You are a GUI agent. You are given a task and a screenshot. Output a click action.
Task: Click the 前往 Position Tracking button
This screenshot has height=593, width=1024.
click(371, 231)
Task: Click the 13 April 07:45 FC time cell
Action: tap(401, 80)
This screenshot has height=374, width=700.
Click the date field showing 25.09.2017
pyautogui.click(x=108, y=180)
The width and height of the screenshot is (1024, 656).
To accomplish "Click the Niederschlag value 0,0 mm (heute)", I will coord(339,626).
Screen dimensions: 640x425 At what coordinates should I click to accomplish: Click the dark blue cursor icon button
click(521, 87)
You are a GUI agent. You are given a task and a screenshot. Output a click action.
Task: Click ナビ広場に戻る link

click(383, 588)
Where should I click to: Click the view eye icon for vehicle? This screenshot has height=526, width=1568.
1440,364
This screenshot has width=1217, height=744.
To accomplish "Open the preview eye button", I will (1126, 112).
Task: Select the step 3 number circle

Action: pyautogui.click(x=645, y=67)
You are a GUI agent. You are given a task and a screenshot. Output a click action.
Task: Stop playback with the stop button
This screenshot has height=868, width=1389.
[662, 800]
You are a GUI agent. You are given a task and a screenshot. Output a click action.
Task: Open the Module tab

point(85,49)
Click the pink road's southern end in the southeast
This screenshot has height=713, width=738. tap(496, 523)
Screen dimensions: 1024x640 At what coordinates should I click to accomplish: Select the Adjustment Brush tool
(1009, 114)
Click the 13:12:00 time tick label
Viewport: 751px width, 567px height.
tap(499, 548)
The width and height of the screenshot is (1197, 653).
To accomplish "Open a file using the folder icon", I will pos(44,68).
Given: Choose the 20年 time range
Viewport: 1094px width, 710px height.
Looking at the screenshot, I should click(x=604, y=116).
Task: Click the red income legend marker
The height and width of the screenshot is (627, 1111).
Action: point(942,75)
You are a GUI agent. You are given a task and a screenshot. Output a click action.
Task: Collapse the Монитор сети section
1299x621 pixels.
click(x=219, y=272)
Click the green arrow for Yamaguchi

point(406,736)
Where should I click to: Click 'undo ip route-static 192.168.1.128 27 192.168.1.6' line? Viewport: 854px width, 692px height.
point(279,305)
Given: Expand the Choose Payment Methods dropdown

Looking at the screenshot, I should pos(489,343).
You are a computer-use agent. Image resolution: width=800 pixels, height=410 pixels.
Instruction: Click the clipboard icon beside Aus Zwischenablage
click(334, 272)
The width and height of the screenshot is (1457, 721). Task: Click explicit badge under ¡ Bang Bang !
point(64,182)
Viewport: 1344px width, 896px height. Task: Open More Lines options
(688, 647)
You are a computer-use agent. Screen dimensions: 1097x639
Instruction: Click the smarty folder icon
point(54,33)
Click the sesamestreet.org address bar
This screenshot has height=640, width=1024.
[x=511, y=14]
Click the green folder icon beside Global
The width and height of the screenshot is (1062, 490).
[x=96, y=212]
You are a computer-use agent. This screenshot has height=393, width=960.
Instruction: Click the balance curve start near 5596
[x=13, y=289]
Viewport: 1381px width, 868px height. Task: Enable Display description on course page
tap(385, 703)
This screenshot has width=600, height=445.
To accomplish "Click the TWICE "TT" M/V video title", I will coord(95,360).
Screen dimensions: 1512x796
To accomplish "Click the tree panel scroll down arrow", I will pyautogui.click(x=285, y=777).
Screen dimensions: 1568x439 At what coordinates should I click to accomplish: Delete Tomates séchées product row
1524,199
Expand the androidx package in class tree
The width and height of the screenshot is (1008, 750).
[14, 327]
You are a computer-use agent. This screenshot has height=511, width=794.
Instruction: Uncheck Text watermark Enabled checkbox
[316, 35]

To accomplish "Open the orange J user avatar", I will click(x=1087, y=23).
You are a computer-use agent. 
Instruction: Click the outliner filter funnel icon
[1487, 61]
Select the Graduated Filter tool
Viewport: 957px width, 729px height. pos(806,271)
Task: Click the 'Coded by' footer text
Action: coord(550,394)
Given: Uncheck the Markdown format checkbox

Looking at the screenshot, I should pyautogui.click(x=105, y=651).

__TASK DESCRIPTION__:
Search the entries for the word "will". Copy every line where it occurs.

__WRITTEN SOLUTION__:
To accomplish "Click the Niederschlag value 0,0 mm (heute)", I will coord(339,626).
To accomplish "Open the preview eye button", I will (1126, 112).
To accomplish "Open a file using the folder icon", I will pos(44,68).
To accomplish "Click the TWICE "TT" M/V video title", I will coord(95,360).
To accomplish "Click the tree panel scroll down arrow", I will pyautogui.click(x=285, y=777).
To accomplish "Open the orange J user avatar", I will click(x=1087, y=23).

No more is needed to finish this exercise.